- EXERCISE DETAILS -
Among the entries below, one line contains "Task: Click the plus" and another contains "Task: Open the Background". Transcribe those two lines and every line between them, exactly.

- TASK MATERIAL -
============
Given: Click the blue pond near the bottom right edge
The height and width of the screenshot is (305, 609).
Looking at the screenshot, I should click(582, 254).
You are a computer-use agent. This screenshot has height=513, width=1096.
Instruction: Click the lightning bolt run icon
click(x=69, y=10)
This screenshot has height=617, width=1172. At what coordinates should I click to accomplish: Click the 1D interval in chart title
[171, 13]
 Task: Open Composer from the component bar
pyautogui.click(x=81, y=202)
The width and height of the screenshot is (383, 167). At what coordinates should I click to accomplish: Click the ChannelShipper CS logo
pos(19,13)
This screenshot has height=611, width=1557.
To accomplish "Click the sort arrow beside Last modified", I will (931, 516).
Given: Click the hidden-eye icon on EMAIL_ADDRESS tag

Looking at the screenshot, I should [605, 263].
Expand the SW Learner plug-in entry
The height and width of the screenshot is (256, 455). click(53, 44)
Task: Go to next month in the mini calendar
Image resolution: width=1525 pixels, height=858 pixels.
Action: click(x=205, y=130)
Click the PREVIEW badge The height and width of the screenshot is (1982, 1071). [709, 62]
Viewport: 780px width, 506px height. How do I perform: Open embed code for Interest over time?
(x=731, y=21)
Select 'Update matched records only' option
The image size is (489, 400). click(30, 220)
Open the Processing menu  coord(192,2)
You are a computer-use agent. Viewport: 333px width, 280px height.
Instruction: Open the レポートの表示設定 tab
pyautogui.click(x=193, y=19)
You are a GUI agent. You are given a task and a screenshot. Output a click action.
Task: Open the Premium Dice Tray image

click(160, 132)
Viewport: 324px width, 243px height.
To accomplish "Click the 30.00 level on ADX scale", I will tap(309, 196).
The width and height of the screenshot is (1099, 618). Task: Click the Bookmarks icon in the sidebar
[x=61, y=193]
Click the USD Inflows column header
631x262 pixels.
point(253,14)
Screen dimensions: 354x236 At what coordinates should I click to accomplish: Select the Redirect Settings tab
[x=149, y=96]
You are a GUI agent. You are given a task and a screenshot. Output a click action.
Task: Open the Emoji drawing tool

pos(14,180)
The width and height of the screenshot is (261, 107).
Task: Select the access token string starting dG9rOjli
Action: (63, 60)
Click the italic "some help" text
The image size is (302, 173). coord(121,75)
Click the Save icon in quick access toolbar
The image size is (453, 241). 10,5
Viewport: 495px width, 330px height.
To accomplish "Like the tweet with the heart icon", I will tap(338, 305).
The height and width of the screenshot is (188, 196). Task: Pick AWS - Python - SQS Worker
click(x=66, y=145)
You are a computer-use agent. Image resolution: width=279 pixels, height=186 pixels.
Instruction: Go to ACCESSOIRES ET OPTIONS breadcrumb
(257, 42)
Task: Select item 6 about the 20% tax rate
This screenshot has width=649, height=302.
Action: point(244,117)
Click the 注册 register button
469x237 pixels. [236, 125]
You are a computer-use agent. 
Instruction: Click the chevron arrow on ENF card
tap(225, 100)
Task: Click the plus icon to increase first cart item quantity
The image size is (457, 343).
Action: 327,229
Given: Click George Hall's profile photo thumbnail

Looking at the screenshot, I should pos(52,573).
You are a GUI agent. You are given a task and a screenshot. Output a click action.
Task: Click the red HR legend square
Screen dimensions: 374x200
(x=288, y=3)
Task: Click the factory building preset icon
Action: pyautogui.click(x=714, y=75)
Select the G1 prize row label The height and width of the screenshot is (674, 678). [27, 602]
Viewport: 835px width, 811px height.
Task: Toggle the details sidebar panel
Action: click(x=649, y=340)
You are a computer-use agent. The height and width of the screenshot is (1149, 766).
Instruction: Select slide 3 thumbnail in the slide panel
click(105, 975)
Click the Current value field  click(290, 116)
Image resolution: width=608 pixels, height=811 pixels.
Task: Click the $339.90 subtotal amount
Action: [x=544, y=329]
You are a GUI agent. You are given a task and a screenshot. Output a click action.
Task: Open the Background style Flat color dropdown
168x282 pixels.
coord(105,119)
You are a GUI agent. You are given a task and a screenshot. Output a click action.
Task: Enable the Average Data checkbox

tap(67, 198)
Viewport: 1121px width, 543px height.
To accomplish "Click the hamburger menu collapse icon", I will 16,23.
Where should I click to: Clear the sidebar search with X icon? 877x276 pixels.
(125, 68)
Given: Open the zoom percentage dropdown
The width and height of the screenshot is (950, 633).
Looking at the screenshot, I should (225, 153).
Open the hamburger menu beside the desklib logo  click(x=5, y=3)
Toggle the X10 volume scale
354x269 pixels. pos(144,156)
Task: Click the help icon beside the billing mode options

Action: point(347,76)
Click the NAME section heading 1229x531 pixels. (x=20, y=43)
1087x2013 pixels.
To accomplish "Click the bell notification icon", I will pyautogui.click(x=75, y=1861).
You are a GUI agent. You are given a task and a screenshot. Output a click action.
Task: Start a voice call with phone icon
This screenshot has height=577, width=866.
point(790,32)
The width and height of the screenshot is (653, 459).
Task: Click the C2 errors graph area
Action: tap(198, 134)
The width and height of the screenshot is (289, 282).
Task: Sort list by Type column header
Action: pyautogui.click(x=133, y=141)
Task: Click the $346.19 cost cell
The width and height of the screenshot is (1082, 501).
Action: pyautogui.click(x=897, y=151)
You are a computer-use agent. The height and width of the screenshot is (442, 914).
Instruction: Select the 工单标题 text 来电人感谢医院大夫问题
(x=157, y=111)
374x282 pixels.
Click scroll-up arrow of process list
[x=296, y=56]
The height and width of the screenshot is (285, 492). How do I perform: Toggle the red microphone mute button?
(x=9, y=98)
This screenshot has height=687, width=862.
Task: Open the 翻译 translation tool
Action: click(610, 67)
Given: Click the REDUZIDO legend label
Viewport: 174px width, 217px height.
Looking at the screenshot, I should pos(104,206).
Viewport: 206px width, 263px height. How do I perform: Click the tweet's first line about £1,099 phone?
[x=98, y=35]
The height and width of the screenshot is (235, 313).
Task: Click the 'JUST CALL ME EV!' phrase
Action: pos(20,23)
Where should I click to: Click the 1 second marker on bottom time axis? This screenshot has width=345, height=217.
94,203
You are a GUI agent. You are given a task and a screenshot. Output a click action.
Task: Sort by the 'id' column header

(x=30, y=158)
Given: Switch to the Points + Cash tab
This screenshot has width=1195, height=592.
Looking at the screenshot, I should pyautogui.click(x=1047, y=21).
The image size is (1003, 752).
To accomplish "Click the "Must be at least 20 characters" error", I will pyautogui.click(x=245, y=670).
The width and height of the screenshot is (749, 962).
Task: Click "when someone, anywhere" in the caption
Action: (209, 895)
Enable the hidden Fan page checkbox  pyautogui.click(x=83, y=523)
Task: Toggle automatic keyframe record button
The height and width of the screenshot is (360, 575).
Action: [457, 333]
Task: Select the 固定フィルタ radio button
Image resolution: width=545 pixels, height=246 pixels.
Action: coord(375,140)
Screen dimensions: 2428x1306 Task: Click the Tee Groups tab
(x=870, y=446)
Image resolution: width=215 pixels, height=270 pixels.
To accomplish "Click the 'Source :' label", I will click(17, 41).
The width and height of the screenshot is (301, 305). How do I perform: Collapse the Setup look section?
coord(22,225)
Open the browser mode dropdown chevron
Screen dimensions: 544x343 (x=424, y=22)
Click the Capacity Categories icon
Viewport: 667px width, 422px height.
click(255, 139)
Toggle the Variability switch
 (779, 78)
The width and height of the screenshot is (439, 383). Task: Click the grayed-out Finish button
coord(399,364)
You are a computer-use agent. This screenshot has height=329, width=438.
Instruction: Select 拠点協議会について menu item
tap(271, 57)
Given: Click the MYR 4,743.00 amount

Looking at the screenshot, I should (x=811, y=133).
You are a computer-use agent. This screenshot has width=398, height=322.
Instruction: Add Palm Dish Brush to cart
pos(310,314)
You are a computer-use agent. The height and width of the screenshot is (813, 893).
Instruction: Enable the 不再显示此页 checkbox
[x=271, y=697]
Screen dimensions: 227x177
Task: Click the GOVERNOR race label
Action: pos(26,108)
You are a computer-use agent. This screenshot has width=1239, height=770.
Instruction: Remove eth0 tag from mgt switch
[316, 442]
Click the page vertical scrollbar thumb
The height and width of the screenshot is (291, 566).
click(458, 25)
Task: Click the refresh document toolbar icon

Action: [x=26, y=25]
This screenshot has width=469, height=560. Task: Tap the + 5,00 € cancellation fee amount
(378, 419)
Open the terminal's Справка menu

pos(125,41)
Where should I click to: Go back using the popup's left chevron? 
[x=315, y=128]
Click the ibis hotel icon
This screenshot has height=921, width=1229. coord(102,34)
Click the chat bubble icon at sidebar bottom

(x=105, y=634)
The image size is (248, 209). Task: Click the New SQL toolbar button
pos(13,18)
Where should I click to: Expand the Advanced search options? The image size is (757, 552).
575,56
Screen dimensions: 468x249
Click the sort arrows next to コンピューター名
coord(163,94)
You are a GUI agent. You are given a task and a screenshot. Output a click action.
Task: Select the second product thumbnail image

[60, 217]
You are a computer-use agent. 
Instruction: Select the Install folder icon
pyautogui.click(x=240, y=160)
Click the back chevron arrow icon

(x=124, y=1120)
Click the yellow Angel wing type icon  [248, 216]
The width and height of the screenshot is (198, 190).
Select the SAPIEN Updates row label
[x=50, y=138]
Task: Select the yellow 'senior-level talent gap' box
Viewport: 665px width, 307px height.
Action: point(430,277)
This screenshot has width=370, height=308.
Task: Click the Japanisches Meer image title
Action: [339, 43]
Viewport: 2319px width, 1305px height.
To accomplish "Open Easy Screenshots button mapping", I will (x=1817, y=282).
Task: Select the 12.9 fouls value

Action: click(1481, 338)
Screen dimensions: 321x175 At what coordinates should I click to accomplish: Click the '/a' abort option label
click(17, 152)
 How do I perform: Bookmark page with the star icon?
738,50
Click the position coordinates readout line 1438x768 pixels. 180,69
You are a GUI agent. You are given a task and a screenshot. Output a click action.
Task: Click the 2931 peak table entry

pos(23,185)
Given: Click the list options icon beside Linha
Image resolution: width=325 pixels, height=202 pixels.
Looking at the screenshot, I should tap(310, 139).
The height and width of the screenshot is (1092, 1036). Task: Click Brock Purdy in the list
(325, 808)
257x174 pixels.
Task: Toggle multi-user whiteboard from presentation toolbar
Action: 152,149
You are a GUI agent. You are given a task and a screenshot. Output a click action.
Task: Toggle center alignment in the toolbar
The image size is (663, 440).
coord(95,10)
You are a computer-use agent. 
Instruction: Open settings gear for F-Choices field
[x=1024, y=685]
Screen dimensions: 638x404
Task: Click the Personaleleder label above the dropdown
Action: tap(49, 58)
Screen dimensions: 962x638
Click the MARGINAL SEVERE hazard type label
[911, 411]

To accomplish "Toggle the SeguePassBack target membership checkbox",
============
- PROBLEM SOLUTION -
Task: Click the plus icon to increase first cart item quantity
The image size is (457, 343).
Action: 327,229
Given: Click George Hall's profile photo thumbnail

Looking at the screenshot, I should pos(52,573).
You are a GUI agent. You are given a task and a screenshot. Output a click action.
Task: Click the red HR legend square
Screen dimensions: 374x200
(x=288, y=3)
Task: Click the factory building preset icon
Action: pyautogui.click(x=714, y=75)
Select the G1 prize row label The height and width of the screenshot is (674, 678). [27, 602]
Viewport: 835px width, 811px height.
Task: Toggle the details sidebar panel
Action: click(x=649, y=340)
You are a computer-use agent. The height and width of the screenshot is (1149, 766).
Instruction: Select slide 3 thumbnail in the slide panel
click(105, 975)
Click the Current value field  click(290, 116)
Image resolution: width=608 pixels, height=811 pixels.
Task: Click the $339.90 subtotal amount
Action: [x=544, y=329]
You are a GUI agent. You are given a task and a screenshot. Output a click action.
Task: Open the Background style Flat color dropdown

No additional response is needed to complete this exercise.